Task item> Everything from the line with "Given: Switch to the Advanced tab" to the last line of the listing must be retyped exactly, both ends included, with the pictures dropped.

Data supplied>

----------

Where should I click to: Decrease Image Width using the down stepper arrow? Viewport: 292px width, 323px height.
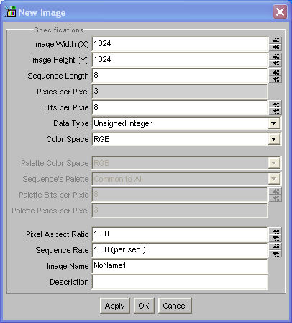tap(275, 48)
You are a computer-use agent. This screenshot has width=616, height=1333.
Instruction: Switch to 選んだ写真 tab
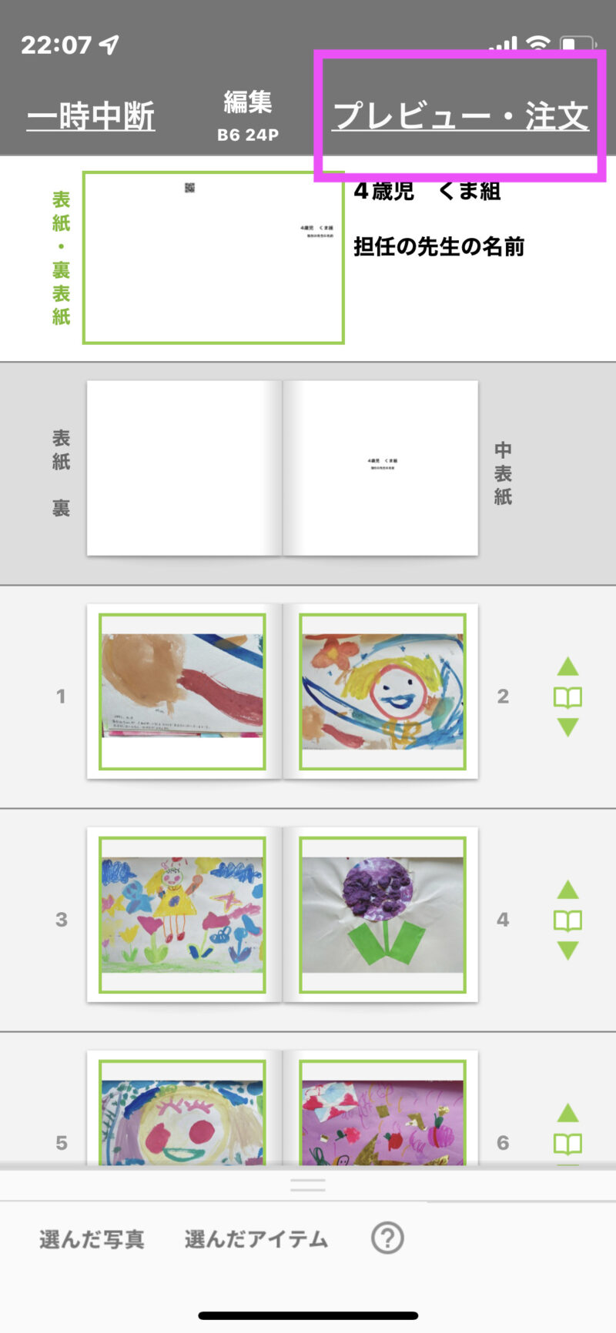[92, 1239]
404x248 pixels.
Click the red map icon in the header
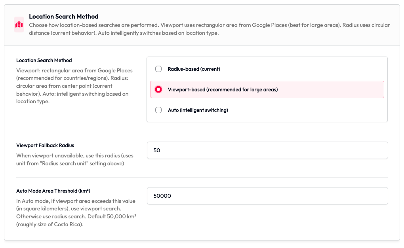tap(19, 25)
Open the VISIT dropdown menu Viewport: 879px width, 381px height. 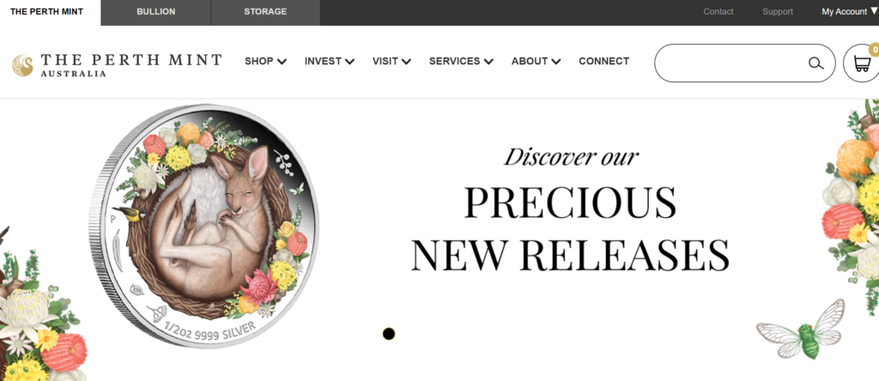coord(391,61)
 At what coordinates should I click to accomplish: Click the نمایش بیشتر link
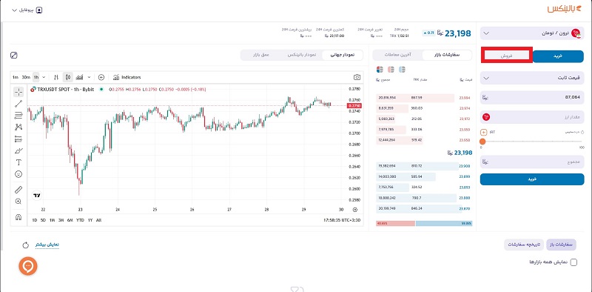coord(47,245)
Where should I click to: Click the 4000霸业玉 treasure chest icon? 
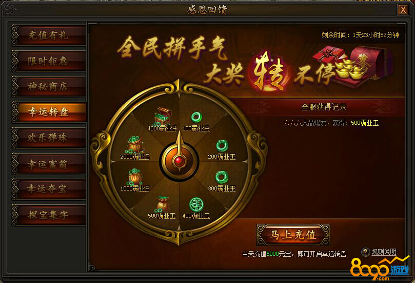point(163,116)

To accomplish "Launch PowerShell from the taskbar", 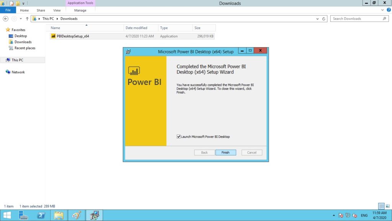I will tap(41, 215).
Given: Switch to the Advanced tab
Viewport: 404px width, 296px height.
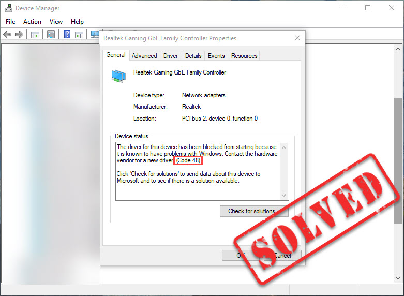Looking at the screenshot, I should click(x=144, y=56).
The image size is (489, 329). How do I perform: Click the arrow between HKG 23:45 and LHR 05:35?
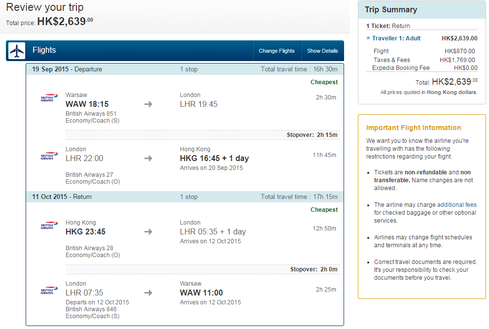148,232
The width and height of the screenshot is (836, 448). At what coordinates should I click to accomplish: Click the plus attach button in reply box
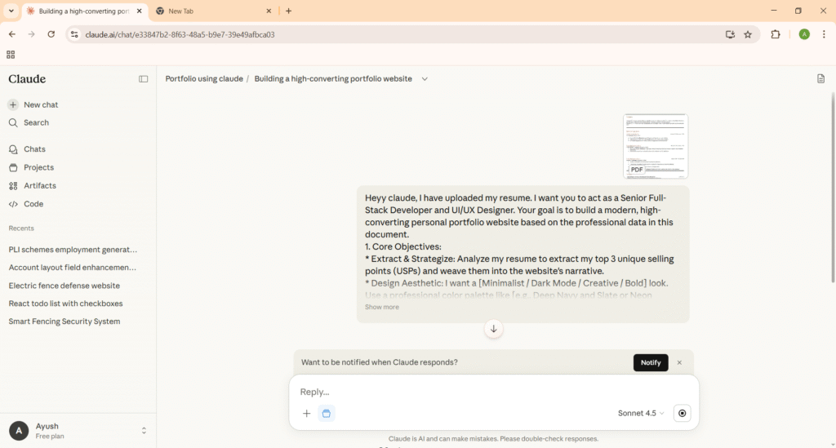(307, 414)
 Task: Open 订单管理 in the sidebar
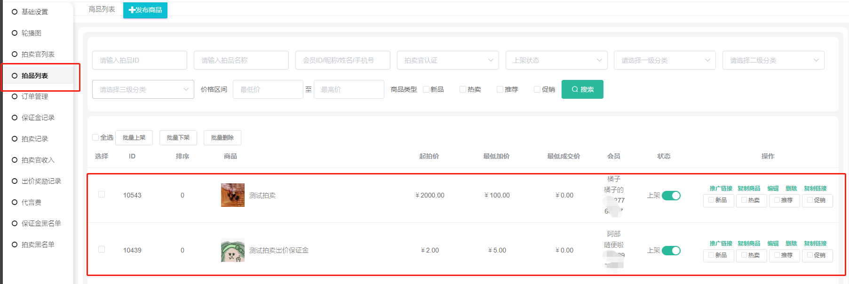(34, 96)
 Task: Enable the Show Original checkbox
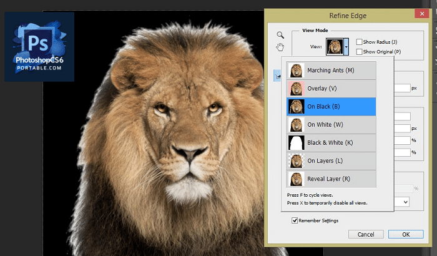point(359,51)
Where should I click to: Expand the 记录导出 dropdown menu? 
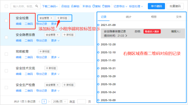tap(120, 6)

----------

Exercise solution>
Given: Switch to the Advanced tab
Viewport: 404px width, 296px height.
Looking at the screenshot, I should click(x=144, y=56).
The image size is (489, 329). How do I perform: Click the arrow between HKG 23:45 and LHR 05:35?
148,232
The width and height of the screenshot is (836, 448). At what coordinates should I click to accomplish: Click the plus attach button in reply box
(307, 414)
 Task: Open 订单管理 in the sidebar
(34, 96)
 Task: Enable the Show Original checkbox
point(359,51)
Where should I click to: Expand the 记录导出 dropdown menu? 
tap(120, 6)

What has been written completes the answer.